Task to complete: The word "agent" marks the lines to copy; find all of them in the entries below.

Listed records:
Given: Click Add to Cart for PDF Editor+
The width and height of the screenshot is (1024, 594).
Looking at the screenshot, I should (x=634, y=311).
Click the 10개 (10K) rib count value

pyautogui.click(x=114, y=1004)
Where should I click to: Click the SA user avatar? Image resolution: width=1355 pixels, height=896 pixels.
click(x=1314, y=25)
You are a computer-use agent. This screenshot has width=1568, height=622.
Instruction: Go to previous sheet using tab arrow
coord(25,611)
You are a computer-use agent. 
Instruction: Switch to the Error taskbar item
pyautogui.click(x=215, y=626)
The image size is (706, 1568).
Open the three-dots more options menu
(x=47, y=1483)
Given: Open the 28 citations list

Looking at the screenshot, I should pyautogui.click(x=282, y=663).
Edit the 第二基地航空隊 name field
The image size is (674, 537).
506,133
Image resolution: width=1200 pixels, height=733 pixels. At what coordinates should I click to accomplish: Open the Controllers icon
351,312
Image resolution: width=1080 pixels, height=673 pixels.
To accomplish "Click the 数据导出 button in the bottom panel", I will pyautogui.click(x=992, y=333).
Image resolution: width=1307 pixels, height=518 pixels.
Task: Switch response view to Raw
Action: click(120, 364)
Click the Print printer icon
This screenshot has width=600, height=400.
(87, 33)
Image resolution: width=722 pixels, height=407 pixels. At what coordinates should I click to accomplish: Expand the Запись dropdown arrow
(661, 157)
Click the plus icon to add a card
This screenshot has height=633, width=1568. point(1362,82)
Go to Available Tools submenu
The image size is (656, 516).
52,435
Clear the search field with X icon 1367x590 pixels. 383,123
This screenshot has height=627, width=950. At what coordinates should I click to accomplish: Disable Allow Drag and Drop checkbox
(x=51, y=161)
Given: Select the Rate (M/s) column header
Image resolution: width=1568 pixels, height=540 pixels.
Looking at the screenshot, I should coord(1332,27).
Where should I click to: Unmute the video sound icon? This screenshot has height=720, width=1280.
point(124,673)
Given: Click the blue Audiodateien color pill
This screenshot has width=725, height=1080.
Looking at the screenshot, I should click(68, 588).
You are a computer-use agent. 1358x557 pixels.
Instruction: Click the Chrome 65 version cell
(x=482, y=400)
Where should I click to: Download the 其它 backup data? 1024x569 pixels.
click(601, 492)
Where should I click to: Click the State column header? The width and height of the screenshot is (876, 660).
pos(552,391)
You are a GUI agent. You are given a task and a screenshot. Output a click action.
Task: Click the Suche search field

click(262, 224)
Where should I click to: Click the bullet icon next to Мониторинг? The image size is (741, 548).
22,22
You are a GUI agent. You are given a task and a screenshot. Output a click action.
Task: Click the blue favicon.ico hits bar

Exercise output:
You are a computer-use agent. This screenshot has width=1568, height=622.
You are a computer-use agent. 
You are a computer-use agent. 1358x557 pixels.
You are a GUI agent. You are given a task and a screenshot. Output a click action.
You are a GUI agent. You are given a task and a screenshot. Output a click action.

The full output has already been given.